Água que destrói e renova

À Luz da Palavra – I Domingo da Quaresma – Ano B Iniciamos o tempo litúrgico da Quaresma, que nos vai conduzir à celebração do mistério pascal de Jesus, acontecimento fundador da vida cristã, e à vivência do tempo pascal. A liturgia da Palavra deste primeiro domingo abre-nos à nossa comum vocação cristã, nascida do baptismo, no qual o ser velho do pecado é destruído e Deus nos oferece a vida nova, que permanece para sempre, numa felicidade sem fim.
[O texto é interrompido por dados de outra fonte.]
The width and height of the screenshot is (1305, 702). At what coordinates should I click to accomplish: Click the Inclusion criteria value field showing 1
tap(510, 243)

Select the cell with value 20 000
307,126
A primeira leitura, toda ela baptismal, evoca o dilúvio, do qual se salvaram apenas algumas pessoas. Na simbologia deste dilúvio, que purificou a raça humana dos seus vícios e inaugurou um novo tempo de obediência a Deus, encontramos uma figura do sentido sacramental do baptismo cristão. O dilúvio termina com uma aliança estabelecida entre Deus e o povo, a qual se vai cumprir definitivamente na morte e na ressurreição de Jesus. A presença continuada desta aliança, simbolizada no arco-íris, vai lembrando a todas as pessoas que Deus nos abraça e nos abençoa, mesmo quando continuamos a trilhar caminhos de pecado e de infidelidade, porque no baptismo nos fez suas filhas e filhos muito queridos. Nesta Quaresma somos convidados a intensificar a nossa pessoal experiência deste amor materno e paterno, que está em Deus e que Ele nos comunica em Jesus.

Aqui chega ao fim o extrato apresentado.